The Mega Drive port of the game, while holding its own, does fall flat in some aspects when compared to the Arcade version. Due to hardware processing restraints the Mega Drive version wasn’t able to deliver the visuals of the fantasy landscape. The pace and flow of the level side-scrolling and fluidity of character movements are also noticeably lacking. While processing may have been an issue on the home console version capacity wasn’t. Due to this an extra level was added to the game which makes up for its processing short-comings. Over and above the regular game campaign this version also includes a Beginner Mode, for less experienced players and a Duel Mode which sees battles get more difficult as player’s progress.

Golden Axe is a title with its pros and cons. While some of the arcade features are lacking the Mega Drive version delivers in other aspects. One thing is for sure though, Golden Axe remains a shining example of a time where Sega were in their prime and an absolute force to be reckoned with.





Garth Kaestner

 
Retro games, Tottenham Hotspur and Banjos. Yeah I think that sums me up... or does it?

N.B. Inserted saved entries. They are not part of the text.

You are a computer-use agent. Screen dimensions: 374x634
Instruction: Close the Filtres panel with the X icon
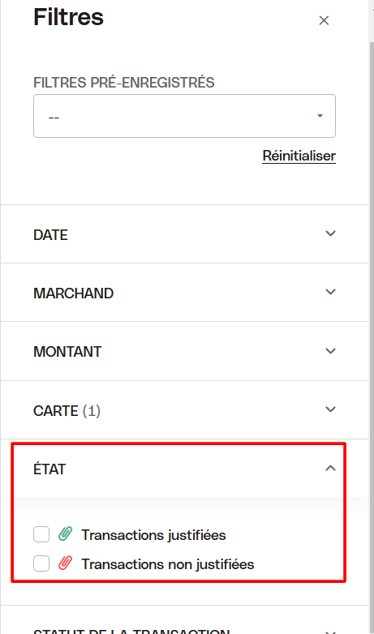(x=324, y=20)
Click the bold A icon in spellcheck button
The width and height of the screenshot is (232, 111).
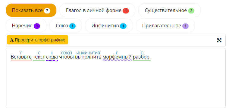click(12, 40)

  • When I see that game the first thing that comes to mind is the old silver 20C coin in SA. Ate them all.

    • CaptainNemo42

      Best part was when the new R2 came out. My mom got confused once or twice and would give me like R6 instead of 60c. Best… Time… EVER!

  • VampyreSquirrel

    Still play it to this day… both Sega and arcade versions.

    Agree that the arcade version is superior.

  • Jaco Liebenberg

    Man me and my brother would spend hours on end collecting coke bottles to trade in at the nearest caffee, to spend hours on end playing the arcade version of Golden Axe. Good times!